• [Applica quanto letto]:
a - Rispondi per favore a queste domande sul brano sull'alchimista:
(i) Come viene raffigurato l'alchimista in alcune iconografie medievali?
(ii) Con quale animale l'iconografia medievale rappresenta il falso alchimista?
(iii) Fino a quale secolo quell'animale fu considerato un falso doppione dell'uomo?
b - Riscrivi la parte del brano sull'alchimista che comincia con le parole "L’alchimista, l’uomo illuminato" e termina dopo "al suo ufficio.", cambiando "monaci" in "eremiti".
c - Prosegui il brano sull'alchimista dopo la sua ultima frase.
++++ Estratto del documento
L’alchimista, l’uomo illuminato da questa arte, spesso non era uno specialista della materia, visto che molte categorie sociali erano interessate all’argomento, come principi e monaci, filosofi e scienziati. Egli, inoltre, non amava che i suoi studi e i suoi esperimenti fossero noti al di fuori del suo laboratorio: l’alchimista è una persona solitaria, ritirata nello suo studio proprio come un devoto religioso attento al suo ufficio.
È molto interessante ricordare come, in alcune iconografie medievali, l’alchimista viene raffigurato come un minatore, che dalla miniera, intesa come corpo oscuro, estrae lo spirito minerale, ovvero la quintessenza, la sostanza prima.
Nel corso dei secoli, durante il Medioevo in particolare, era piuttosto diffusa la figura del ciarlatano, colui che professava una falsa alchimia e che spacciava i frutti dei propri esperimenti, spesso liquidi realizzati con semplici procedimenti chimici, come importanti elisir o pozioni magiche.
Ancora qui, l’iconografia medievale raffigura la falsa alchimia, cercando così di condannarla non solo con i testi ma anche con le immagini: il falso alchimista appariva come una scimmia, considerata nel Medioevo, ma così fino al XVII secolo, un falso doppione dell’uomo, un’animale che ne intacca la natura.
++++++++
++++ Dati mostrati
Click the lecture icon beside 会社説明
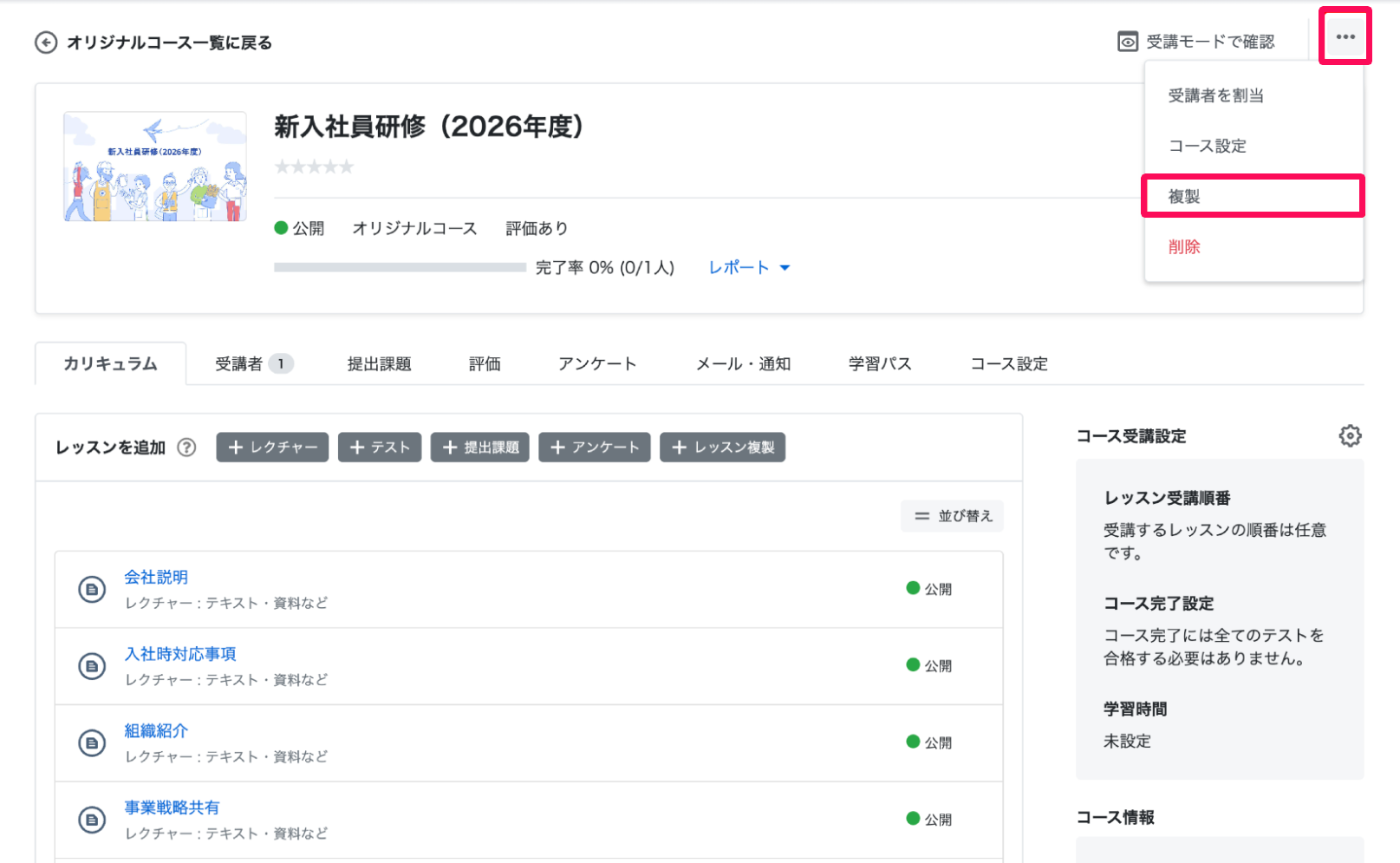1400x863 pixels. tap(92, 590)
++++++++
• [Risposte in ordine]:
a -
(i) Come un minatore.
(ii) Con una scimmia.
(iii) Fino al XVII secolo.

b -
L’alchimista, l’uomo illuminato da questa arte, spesso non era uno specialista della materia, visto che molte categorie sociali erano interessate all’argomento, come principi e eremiti, filosofi e scienziati. Egli, inoltre, non amava che i suoi studi e i suoi esperimenti fossero noti al di fuori del suo laboratorio: l’alchimista è una persona solitaria, ritirata nello suo studio proprio come un devoto religioso attento al suo ufficio.

c -
Un’importante testimonianza della condanna della falsa alchimia viene da Dante, che dedica un intero canto, nella Commedia, ai falsari dei metalli, ovvero ai falsi alchimisti.
Negli anni di Dante, era molto diffusa l’alchimia, tanto che lo stesso autore toscano frequentò dei corsi di chimica, dove conobbe l’alchimista Capocchio. Dante dedica alla materia il canto XXIX dell’Inferno, dove trova due falsificatori di metalli: Griffolino d’Arezzo e Capocchio.
Essi sono puniti, secondo la regola del contrappasso, con la malattia, ovvero la corruzione e l’alterazione del loro aspetto fisico, corrisposte alla falsificazione dei metalli che hanno promosso in vita. Anche in questo canto, ritorna la metafora della scimmia, e denota come questa figura fosse assai diffusa in letteratura e nell’immaginario medievale:
Sì vedrai ch’io son l’ombra di Capocchio / che falsai i metalli con l’alchìmia / e te dee recordar, se ben t’adocchio / com’io fui di natura buona scimia.
Sostanzialmente, come la scimmia si diletta a imitare ciò che fanno gli uomini, qui Capocchio è punito per essersi dilettato a imitare ciò che facevano i veri alchimisti.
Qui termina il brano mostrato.